Focused Investing: Economy & Markets Update

Economic reports that were published last week gave us a glimpse of the health of the economy and maybe an indication of what the Fed will do at their meeting this week. Both consumer and business reports suggest the economy is performing better than expected. On the other hand, inflation exceeded expectations, which is not a positive for the outlook. In total, though, the reports painted an optimistic picture of the economy.

Economy

The biggest news last week was the inflation reports, both the consumer price index and the producer price index. Both measures increased a little more than expected which pushed the headline year-over-year numbers higher. The upside was supplied by the energy sector with consumer energy prices rising 10.5% in the month of August. Prices excluding energy were up a much more modest 0.3% and we did see housing related prices increase 0.3% month-over-month. The downside is the acceleration in the inflation measures increases the odds the Fed will increase rates at least once more. This is not certain, but the chances are certainly higher.

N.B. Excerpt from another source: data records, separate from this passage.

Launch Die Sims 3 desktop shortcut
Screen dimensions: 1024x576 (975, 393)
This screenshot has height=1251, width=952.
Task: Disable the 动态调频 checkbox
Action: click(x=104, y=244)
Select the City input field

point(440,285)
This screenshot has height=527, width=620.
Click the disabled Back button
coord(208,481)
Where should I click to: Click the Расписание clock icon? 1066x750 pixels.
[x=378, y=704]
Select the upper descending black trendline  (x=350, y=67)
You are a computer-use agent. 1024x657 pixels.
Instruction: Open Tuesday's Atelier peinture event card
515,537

Reports painting a more optimistic outlook for the economy were retail sales, rising 0.6% month-over-month, industrial production, up 0.4% and the Empire State manufacturing survey, up to 1.9. These reports show the consumer continues to spend money and, at least in the Northeast, the manufacturing sector is climbing out of contraction. The downside last week was consumer sentiment for September, which fell 1.5 points to 67.7. Consumers are less optimistic about the future of the economy.

Capital Markets

Equity markets were up through Thursday, but a drop Friday pushed equities into negative territory for the week. Conversely, bond prices declined, and yields rose reflecting the acceleration in the inflation data. The inflation reports last week paint a picture that rates will indeed be higher for longer. And if true, equity valuations are more elevated than they appear. Real yields are approximately 2% and combined with a 16% increase in the S&P 500 year to date, the S&P 500 is priced at levels seen in the post-Covid stimulus and the tech bubble of the late 1990s. Following those periods, equities plunged. While not predicting similar declines, we do believe stocks are likely to struggle in the near term. With that said, there are areas of the equity markets that we believe are attractive and we are looking to take advantage of these opportunities.

The economic picture, at least temporarily, is improving and interest rates are now at levels that buying bonds no longer causes indigestion. The good buying opportunities in bonds do not extend to the whole of the stock market, so we are approaching stocks with caution, but nevertheless believe opportunities do exist.